# Problem description:
Every line in the records below that holds "dimensions" must be identified and copied.

(Records from a dataset)
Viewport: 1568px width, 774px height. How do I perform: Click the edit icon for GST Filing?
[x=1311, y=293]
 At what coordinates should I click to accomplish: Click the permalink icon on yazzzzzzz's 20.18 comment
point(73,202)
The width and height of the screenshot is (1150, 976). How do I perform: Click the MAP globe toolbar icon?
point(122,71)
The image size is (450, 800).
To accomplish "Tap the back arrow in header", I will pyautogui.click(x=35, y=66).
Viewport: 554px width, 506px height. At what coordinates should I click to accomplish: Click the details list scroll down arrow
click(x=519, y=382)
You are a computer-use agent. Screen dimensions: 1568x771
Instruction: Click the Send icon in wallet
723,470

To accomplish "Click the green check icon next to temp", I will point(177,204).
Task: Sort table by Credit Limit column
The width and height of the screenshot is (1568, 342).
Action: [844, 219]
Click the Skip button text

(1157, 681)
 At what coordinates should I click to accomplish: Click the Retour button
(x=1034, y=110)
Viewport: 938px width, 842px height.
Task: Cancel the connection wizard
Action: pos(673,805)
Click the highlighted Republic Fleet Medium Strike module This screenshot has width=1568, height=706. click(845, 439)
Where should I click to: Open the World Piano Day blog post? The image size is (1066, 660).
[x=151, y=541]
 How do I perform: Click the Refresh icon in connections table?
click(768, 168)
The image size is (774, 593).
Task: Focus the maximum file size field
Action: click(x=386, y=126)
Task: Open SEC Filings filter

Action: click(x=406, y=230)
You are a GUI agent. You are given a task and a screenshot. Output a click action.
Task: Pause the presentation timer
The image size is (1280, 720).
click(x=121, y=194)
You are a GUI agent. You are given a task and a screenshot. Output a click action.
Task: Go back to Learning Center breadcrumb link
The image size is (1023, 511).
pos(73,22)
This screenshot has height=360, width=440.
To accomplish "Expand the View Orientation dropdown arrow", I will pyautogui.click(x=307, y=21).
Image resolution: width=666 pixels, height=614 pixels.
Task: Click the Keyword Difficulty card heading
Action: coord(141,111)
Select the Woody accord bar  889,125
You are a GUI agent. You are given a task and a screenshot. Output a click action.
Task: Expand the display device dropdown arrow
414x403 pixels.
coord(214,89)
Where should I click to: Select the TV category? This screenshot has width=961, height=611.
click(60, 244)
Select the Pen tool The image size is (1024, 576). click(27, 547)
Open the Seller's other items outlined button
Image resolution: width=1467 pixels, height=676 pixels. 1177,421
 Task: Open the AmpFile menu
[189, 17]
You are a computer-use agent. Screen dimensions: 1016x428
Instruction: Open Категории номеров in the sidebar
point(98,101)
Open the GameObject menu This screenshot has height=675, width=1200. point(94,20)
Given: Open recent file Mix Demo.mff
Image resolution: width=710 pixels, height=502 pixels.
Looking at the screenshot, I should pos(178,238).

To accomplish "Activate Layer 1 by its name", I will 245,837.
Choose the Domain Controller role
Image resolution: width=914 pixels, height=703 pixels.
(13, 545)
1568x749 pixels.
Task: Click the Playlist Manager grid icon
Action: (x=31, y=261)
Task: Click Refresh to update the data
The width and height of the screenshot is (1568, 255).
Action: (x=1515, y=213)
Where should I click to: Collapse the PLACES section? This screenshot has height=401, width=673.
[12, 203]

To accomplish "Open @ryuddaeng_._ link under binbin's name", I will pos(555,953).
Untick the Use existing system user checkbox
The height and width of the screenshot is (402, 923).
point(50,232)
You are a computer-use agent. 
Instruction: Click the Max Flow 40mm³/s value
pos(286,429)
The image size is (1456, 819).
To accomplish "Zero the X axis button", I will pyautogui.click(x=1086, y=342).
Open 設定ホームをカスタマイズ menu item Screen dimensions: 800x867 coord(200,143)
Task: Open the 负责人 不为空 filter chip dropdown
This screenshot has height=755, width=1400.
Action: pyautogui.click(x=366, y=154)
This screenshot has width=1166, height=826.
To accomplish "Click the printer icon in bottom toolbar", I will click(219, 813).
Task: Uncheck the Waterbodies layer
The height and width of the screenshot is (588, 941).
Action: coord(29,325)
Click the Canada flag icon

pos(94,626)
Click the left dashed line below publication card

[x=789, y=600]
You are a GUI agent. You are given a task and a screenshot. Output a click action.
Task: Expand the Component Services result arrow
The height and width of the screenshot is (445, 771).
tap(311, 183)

# Result for this exercise:
You are a computer-use agent. Screen dimensions: 1568x771
You are a computer-use agent. Screen dimensions: 1016x428
Open 設定ホームをカスタマイズ menu item Screen dimensions: 800x867 coord(200,143)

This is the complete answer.